Task item: Reproduce exactly, from the data that follows, the line with "Task: Go to 新闻公告 tab", the line with "Given: Expand the События section", and every line that lies between them.

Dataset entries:
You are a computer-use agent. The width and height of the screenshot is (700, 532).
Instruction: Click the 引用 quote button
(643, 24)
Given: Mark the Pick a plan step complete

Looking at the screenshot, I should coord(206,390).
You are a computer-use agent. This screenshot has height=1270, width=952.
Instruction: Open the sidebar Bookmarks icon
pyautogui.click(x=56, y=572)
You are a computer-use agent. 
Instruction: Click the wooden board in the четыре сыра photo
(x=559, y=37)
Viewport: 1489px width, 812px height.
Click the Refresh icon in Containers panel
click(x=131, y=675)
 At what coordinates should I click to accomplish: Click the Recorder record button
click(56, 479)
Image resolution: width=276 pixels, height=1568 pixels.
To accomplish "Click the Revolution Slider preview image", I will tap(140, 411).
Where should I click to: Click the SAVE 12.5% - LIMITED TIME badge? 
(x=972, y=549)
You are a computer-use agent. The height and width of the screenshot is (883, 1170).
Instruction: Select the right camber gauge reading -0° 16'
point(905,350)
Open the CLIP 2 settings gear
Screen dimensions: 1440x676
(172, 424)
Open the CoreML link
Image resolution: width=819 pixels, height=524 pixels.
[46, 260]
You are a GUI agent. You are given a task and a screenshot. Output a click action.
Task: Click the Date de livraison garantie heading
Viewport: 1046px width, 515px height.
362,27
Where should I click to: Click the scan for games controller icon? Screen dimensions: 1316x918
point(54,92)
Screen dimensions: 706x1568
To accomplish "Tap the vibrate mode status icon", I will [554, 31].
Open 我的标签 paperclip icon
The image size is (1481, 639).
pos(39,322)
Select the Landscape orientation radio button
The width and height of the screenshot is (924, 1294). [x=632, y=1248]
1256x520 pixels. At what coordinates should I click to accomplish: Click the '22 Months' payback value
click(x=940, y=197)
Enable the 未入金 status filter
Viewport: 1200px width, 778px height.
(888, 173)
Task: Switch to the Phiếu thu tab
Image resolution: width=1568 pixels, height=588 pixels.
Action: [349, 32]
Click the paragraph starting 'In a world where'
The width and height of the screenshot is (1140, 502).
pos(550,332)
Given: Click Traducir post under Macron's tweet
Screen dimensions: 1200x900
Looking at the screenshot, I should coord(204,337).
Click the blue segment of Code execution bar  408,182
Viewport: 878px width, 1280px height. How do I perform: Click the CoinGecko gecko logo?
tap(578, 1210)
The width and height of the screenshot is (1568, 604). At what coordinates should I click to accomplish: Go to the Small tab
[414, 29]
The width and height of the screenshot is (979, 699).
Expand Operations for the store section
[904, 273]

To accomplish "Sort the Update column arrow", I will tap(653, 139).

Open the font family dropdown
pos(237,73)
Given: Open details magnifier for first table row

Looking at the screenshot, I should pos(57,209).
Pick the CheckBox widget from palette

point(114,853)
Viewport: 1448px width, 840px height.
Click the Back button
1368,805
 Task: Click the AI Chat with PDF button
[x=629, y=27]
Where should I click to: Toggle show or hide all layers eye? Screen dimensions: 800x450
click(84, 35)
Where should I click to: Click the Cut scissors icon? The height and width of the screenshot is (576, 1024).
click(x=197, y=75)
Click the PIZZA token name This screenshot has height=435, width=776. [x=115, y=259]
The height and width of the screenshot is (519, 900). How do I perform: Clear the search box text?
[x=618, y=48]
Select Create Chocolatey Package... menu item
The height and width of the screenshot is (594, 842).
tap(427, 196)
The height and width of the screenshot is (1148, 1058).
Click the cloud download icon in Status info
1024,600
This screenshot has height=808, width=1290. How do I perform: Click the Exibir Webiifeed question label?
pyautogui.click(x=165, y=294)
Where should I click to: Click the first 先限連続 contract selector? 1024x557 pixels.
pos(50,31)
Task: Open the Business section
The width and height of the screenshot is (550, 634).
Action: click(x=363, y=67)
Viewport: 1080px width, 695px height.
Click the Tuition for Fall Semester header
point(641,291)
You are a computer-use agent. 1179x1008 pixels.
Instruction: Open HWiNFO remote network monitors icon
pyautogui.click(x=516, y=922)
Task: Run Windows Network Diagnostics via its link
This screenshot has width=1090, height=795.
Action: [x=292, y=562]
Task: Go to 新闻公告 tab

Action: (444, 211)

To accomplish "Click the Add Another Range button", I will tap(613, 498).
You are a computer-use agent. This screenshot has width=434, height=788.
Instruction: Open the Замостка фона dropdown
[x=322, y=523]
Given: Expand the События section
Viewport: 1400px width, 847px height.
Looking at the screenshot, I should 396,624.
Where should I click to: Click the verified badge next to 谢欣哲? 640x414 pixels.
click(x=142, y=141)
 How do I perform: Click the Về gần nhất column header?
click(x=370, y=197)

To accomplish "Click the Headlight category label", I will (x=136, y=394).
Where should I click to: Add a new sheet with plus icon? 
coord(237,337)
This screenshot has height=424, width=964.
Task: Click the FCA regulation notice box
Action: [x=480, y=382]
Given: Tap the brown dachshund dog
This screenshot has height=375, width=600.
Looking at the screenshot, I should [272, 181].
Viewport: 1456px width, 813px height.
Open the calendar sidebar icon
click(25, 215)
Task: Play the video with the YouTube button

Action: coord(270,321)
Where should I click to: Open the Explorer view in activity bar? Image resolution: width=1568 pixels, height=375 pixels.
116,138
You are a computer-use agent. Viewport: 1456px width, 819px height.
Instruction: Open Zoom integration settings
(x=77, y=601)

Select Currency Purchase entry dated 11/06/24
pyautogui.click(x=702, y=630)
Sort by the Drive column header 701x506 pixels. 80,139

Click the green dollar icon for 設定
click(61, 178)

Answer area:
Task: Go to 新闻公告 tab

Action: (444, 211)

To accomplish "Click the Add Another Range button", I will tap(613, 498).
You are a computer-use agent. This screenshot has width=434, height=788.
Instruction: Open the Замостка фона dropdown
[x=322, y=523]
Given: Expand the События section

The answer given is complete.